08-26, 10:00–10:30 (Europe/Rome), General online
We discuss the "Diet Hadrade" codebases, which provides an open-source, lightweight mechanism for leveraging remote sensing imagery and machine learning techniques to aid in humanitarian assistance and disaster response (HADR) in austere environments.
In a disaster scenario (be it an earthquake or an invasion) where communications are unreliable, overhead imagery often provides the first glimpse into what is happening on the ground. The rapid identification of both vehicles and road networks directly from overhead imagery allows a host of problems to be tackled, such as congestion mitigation, optimized logistics, evacuation routing, etc. Such challenges often arise in the aftermath of natural disasters, but are also present in crises like the current invasion of Ukraine where roads are choked with civilians fleeing the fighting.
Automobiles provide an attactive proxy for human popuplation due to their mobile nature and the necessity of population movement in many disaster scenarios. In this project, we deploy the YOLTv5 computer vision object detection codebase to rapidly identify and geolocate vehicles over large areas. Vehicle detections yield significantly greater utility when combined with road network data. We use the CRESI computer vision framework to extract up-to-date road networks with travel time estimates, thus permitting optimized routing. The CRESI codebase is able to extract roads using only overhead imagery, so flooded areas or obstructed roadways will sever the CRESI road graph; this is crucial for post-disaster scenarios where existing road maps may be out of date and the route suggested by cloud navigation services may be impassable or hazardous.
Diet Hadrade provides a number of graph theory analytics that combine the CRESI road graph with YOLTv5 locations of vehicles. We combine the car detections with the road network to infer how congested certain areas are. Congestion information is important for everyday life, but also crucially important in disaster response scenarios when roads may become impassable due to both natural phenomena as well as traffic.
We leverage the detailed road graph and vehicle location information to illustrate a number of scenarios, such as: bulk evacutation, optimal aid disbursement locations, critical intersections, and detection and automated avoidance of dangerous locales.
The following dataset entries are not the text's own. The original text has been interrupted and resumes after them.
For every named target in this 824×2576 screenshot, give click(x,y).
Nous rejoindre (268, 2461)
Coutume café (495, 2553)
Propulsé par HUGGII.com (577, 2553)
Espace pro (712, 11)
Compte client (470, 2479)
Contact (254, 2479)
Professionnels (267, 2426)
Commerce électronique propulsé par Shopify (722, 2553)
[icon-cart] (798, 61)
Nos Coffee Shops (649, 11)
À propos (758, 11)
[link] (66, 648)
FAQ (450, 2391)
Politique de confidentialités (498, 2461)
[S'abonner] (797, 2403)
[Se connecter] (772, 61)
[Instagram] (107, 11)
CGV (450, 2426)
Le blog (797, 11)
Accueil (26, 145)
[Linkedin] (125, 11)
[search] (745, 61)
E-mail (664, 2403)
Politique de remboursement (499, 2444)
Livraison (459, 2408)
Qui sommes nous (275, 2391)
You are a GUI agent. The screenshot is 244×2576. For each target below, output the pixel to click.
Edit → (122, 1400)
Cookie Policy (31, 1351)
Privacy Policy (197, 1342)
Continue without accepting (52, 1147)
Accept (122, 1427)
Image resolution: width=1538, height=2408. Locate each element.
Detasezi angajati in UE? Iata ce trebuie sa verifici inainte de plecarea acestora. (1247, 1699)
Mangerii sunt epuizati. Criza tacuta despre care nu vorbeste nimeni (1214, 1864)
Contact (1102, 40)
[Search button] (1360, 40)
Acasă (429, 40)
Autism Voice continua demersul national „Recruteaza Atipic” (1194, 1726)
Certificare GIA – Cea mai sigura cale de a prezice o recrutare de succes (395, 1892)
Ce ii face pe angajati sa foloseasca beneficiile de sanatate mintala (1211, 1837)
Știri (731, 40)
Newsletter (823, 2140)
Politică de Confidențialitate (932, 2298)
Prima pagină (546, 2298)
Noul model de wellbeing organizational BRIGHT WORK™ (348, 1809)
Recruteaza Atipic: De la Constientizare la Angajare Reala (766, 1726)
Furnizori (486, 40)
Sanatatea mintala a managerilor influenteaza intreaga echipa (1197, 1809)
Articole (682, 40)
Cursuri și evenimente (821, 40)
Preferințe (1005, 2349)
These capabilities are presented in an interactive dashboard that computes optimal routes on the fly based on user inputs.
Adam Van Etten is a machine learning researcher with a focus on remote sensing and computer vision. Adam helped found the SpaceNet initiative, and ran the SpaceNet 3, 5, and 7 Challenges. Recent research foci include semi-automated dataset generation, and exploring the limitations and utility functions of machine learning techniques. Adam created Geodesic Labs in 2018 as a means to explore the interplay between computer vision and graph theory in a disaster response context.